Je sors du Rer à Chatelet.
Je prends l’escalator, jetant un oeil de l’autre côté pour regarder les gens qui descendent.
J’adore regarder les personnes en face quand je suis dans un escalator. Leurs expressions me passionnent.
Ensuite, je marche dans les Halles en pressant le pas. Je me sens fatiguée, je réfléchis à un truc, un projet que j’ai sur le feu que je suis en train de développer, je me demande ce que cela va donner. Je m’angoisse un peu, je me crispe sur une idée, j’ai un sentiment d’abattement fugace puis je me reprends. Je suis au début, j’aurais certainement quelques refus, ça fait partie du jeu, mais je vais être tenace. Je suis motivée et je ne baisserais pas les bras.
Je croise des gens, en esquive d’autres, mon sac bute sur l’épaule de quelqu’un. Mon épaule en frôle une autre. J’accélère le pas. Le monde me fatigue parfois, j’ai juste envie de rentrer chez moi. Je me dis qu’il ne me reste qu’un petit métro et hop je suis sur mon canapé.
J’avance quand un petit couple attire mon attention.
Tu sais bien, j’adore observer les gens et là je suis attirée par leur gestuelle.

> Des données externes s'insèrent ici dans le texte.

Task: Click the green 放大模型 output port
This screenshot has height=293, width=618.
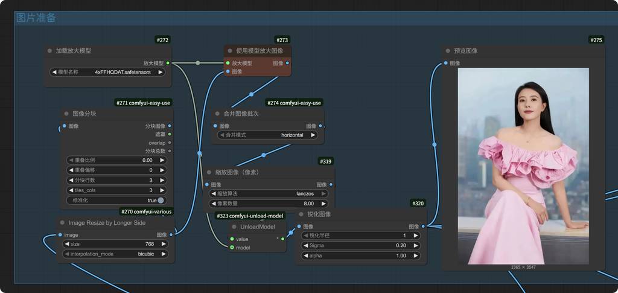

Lui un monsieur entre 55-60 ans, il porte un pantalon en velours, une doudoune bleue marine et une chemise à carreaux en dessous. Il caresse le visage d’une femme. Elle lui parle, le regarde dans les yeux puis l’embrasse, ses yeux pétillent, elle sourit. D’une main maladroite, il tente de repousser une mèche qui tombe sur les yeux de sa chère et tendre. Il doit s’y reprendre à plusieurs fois, mais dans un geste affectueux, il remet cette mèche derrière son oreille. Cette femme d’une cinquantaine d’années, coquette, manteau noir, petits talons, cheveux blonds en mode brushing, elle le dévore des yeux dans un regard qui semble à la fois doux et baigné de sensualité.
Seuls au monde.
Je ralentis le pas, j’ai envie de les regarder plus attentivement, longtemps, mais je ne suis pas loin et j’ai peur de les déranger dans ce moment amoureux. Et puis j’aime regarder les « vieux couples ». Ces personnes qui n’ont plus 20 ans comme on dit, mais qui semblent encore et toujours touchés par la passion amoureuse. J’aime voir que la gestuelle reste tendre, attentionnée et pas mécanique pour des personnes qui semblent avoir fait un bout de chemin ensemble. J’aime voir la sensualité qui émane des regards, des postures chez des personnes de plus de 60 ans et qui semblent être en couple depuis peu de temps.
J’aime cette idée que la passion et la gestuelle amoureuse ne faiblissent pas avec le temps. Cela devient différent, cela évolue d’une autre façon bien sûr. Mais j’aime voir que le fait de ne plus être jeune n’empêche en rien des comportements amoureux pleins d’engouement.
Passé mon petit moment tendre d’observation, j’avance, je leur jette un dernier regard, je les vois sourire et cela me fait du bien.